Venezuela se retira de la Corte Interamericana de Derechos Humanos, molesta por una sentencia de ese organismo que le resultó adversa a su gobierno y ha desatado su furia, al menos por la vía oral. En 2003, Chávez había acusado de terrorista a un ciudadano venezolano que fue arrestado y años después huyó al extranjero, pero ahora la Corte dictaminó que el Estado venezolano era "internacionalmente responsable por la violación del derecho a la integridad personal y por los tratos inhumanos y degradantes" sufridos por ese ciudadano durante su detención. El martes 24, en un acto oficial por el Día de la Armada, Chávez anunció aquel retiro y acusó a la Corte "de ser indigna de llevar su nombre". El gesto del presidente se inscribe en una larga lista de reacciones espectaculares que son características del personaje, entre las más recientes de las cuales se encuentra su pronunciamiento a favor del régimen sirio de Bashar Al Assad, una dictadura embarcada desde hace dieciséis meses en la represión de un alzamiento popular que a la fecha ha costado la vida de 13.000 civiles.
El estilo del mandatario venezolano -en el poder desde 1999- tiene un sello teatral y una locuacidad arrolladora que le han dado buenos dividendos en el apoyo electoral de una población cautiva de sus desplantes. Ese pueblo se ha debatido en los últimos años entre síntomas penosos que aquejan a la realidad del país. En primer lugar, una inflación galopante que incide en el empobrecimiento de una masa ya sumergida económicamente. En segundo lugar, el desabastecimiento de múltiples productos, incluidos los de elemental necesidad. En tercer lugar, los abrumadores índices de violencia criminal, con cifras de homicidios que figuran a la cabeza de Latinoamérica. En cuarto lugar, las carencias de fuentes de energía que someten a la gente a restricciones de fluido eléctrico y frecuentes apagones. En quinto lugar, la corrupción a niveles oficiales que figura entre los rasgos famosos del régimen.
A la cabeza de ese cuadro debe ubicarse empero el perfil autoritario del chavismo, con el que recubre sus notorios atropellos contra la libertad de expresión, contra el derecho a la disidencia y contra las garantías individuales, bajo un manto de proclamas que se dicen socialistas y se envuelven en una exaltación verbal del patriotismo, cuya verdadera naturaleza pertenece sin embargo al viejo populismo regional, el que enmascara su intolerancia con un discurso nacionalista y tramposo que la realidad se encarga a cada paso de desmentir, pero que no ha perdido hasta el momento su alcance cautivador para retener a una masa de seguidores y someterlos al hechizo que imponen ciertas modalidades ideológicas.
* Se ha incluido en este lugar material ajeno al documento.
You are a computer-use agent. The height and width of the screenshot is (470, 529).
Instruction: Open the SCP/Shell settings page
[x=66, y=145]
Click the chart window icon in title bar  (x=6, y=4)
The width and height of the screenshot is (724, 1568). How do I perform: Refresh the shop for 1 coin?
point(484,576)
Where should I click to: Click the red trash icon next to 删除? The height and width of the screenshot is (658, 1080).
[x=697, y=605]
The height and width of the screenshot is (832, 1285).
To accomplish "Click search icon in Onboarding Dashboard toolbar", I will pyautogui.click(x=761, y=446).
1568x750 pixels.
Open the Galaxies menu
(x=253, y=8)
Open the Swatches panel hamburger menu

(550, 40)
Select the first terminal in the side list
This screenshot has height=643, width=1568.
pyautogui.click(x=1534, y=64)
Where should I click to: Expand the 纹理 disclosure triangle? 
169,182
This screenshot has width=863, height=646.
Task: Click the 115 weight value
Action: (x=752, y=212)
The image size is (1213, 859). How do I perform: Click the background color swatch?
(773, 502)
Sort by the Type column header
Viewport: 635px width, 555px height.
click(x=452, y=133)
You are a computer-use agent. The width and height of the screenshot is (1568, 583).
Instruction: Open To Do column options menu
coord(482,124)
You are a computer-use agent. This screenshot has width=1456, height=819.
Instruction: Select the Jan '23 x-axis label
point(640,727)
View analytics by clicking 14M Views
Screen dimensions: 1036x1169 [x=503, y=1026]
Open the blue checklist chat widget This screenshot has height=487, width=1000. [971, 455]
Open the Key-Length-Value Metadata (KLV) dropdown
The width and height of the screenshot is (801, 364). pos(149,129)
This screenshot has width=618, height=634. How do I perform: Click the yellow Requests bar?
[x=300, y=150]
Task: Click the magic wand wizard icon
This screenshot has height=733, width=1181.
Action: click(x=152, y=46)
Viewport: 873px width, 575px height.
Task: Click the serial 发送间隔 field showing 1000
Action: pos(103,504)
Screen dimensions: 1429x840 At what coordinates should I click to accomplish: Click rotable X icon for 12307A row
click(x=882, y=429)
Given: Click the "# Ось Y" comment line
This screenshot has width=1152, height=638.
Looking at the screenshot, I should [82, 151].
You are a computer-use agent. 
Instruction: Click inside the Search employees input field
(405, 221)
En el caso venezolano, el método vuelve a demostrar esa sorprendente sugestión que han podido ejercer algunos dirigentes -desde Hitler hasta Fidel Castro, sin ir más lejos- para valerse de la retórica y del auxilio de una elocuencia diluvial, hasta convertir su discurso en una herramienta casi hipnótica, cuyo reflejo es la fascinación popular y cuyas consecuencias han estado a la vista desde hace ocho décadas.
Ese carácter, sumado a la hostilidad contra medios de comunicación independiente, configura el semblante del flamante socio del Mercosur, que ha formalizado su ingreso al organismo en la cumbre de Brasilia del martes 31. La llegada del chavismo a ese foro se produce bajo algunas sombras que oscurecen el mecanismo, como lo saben los paraguayos y también algunos jerarcas uruguayos que han discrepado honorablemente con el desembarco venezolano y la circunstancia en que se consumó. Una de esas sombras es el clamoroso descrédito internacional del gobierno venezolano, que dentro de dos meses enfrentará otra instancia electoral, y una sombra adicional es la incertidumbre derivada de la grave enfermedad que padece Chávez, cuya evolución se mantiene bajo un hermetismo propio de los secretos de Estado en los sistemas despóticos, que abre interrogantes sin respuesta sobre el futuro inmediato de ese país. Al margen del dramático entretelón, hay un llamativo paralelismo entre la turbia ocasión en que se habilitó la llegada de Venezuela al Mercosur y la fachada igualmente turbia del régimen que acaba de incorporarse a ese marco regional, lo cual compromete doblemente el papel de los gobernantes de Brasil, Argentina y Uruguay como patrocinadores de esa encrucijada.